Yeni bir iş? şölee tembel tembel olan ama en paralısından?

taşınıyorum? yeni bir ev ,yeni komşular?yeni anılar?
bir vespa?ayağımı rüzgarlayacak...
baharda bölee sahil boyunca bip bip çiçekli kaskımla salınsam mesela?
minik bi kalp? eve geldiğimde evin bütün soğukluğunu yemiş bitirmiş mesela:)?
hadi bakalım....yorumları yayınlamayacağım rahat rahat yorum yapabilirsiniz bu arada:)

Salı, Kasım 11

?????????????????

çok büyük bir sürprizim var.bekleyin...hiç yazmayacaktım ama tutamadım ağzımı..
zaman su gibi akıp geçiyor,küçük ayrıntıları hallederken büyük vurgunları kaçırmayalım dimi...

boş işler boş insanlar

dün gece o kadar sinirliydim ki o kadar yumuşak karnıma vurulmuştu ki ve o sinirle benim ağzımdan çıkanlar akıp gitti telefonun tuşlarından...

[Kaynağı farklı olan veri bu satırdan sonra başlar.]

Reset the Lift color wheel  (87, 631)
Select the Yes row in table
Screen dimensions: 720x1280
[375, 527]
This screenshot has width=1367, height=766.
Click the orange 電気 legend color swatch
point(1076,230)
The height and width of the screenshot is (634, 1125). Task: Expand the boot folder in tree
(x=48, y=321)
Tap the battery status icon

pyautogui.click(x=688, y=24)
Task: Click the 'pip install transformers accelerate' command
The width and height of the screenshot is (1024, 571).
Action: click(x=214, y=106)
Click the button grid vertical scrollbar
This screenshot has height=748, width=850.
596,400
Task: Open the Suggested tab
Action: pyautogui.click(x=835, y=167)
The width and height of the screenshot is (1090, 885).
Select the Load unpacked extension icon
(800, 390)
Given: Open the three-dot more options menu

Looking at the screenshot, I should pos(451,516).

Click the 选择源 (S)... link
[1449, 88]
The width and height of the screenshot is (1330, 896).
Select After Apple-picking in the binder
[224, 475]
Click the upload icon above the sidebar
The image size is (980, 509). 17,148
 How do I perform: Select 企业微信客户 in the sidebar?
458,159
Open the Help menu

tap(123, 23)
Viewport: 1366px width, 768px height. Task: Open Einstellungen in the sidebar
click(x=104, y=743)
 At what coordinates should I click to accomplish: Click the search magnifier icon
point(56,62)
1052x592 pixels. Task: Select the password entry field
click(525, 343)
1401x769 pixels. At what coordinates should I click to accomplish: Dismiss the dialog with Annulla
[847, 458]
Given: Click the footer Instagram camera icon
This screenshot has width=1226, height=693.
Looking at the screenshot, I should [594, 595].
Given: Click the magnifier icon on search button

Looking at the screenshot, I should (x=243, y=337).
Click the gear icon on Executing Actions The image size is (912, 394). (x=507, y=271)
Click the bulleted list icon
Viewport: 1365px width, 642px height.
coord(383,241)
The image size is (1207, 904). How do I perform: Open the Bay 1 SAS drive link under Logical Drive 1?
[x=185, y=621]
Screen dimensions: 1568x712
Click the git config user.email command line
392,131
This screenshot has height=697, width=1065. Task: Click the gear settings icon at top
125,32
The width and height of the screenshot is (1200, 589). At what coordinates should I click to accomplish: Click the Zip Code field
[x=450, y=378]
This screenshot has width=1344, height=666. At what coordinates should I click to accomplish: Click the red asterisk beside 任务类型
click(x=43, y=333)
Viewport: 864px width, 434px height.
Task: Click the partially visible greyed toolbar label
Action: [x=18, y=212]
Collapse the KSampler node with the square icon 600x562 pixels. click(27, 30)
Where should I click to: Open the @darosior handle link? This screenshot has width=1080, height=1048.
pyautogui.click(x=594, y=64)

herşeye sustum oke dedim,hayatımın içine edilmesine,şimdi burda paldır küldür yazamayacağım hala terbiyemi saygımı uslübumu bozmamak için sustuğum ve muhatap olmamak için uğraştığım o kadar çok şeye sustum ..ama dayanamıyorum artık..kimse benım yumuşak karnıma dokunamaz kimseeee...neyse çok irdelemeyeceğim....ben yıne susuyorum...
aslında dün gece susmadığım biri vardı,kıyamam gecenin o saatınde o sinir patlamasını ona yaşattım..aslında ona da müstehak da neyse:D herkes seçtiğini yaşar dimi yavru,sen beni seçerek belkide hayatının hatasını yaptın farkında değilsin...

birde dün gece aldığım vitaminlerin yan etkileri ve soğuk hava yüzünden midem berbattı.bütün gece kustum yattım kalktım kustum duş aldım yattım...bu cümleyi 4 kez falan tekrarladım sanırım..birde o sinir harbi bu cümlelerin arasına sıkışınca delirdim,ve patladım tabii doğal olarak seçilmiş yavruya..

sabah aradım sesini duymak için..çok çok uzun zaman olmuştu çünkü..uyuyordu..aa uyuyormusun dedim ,artık uyumuyorum dedi:) neyse ayrıntılara gerek yok sesini duymak çok güzeldi çok uzun aradan sonra-helede uykulu şaşkın sesini duymak..mıdem hala bulanıyor hala berbat hıssedıyorum kendımı ama sinirli değilim..sakinim..anlayamadığım tek şey var,nasıl böyle düşüncesiz -ruhsuz-kalpsiz-bencil ve kendini bilmez olabiliyor insan...yada istenildiğinde insan ruhunun bürünemeyeceği kılık yok galiba..uuu korkunç...ben bu hengamenin arasında çok durmaya niyetli değilim ama..ben kendi hayatımda pek mi sakinim aslında sakindim getiğimiz cuma akşamına kadar...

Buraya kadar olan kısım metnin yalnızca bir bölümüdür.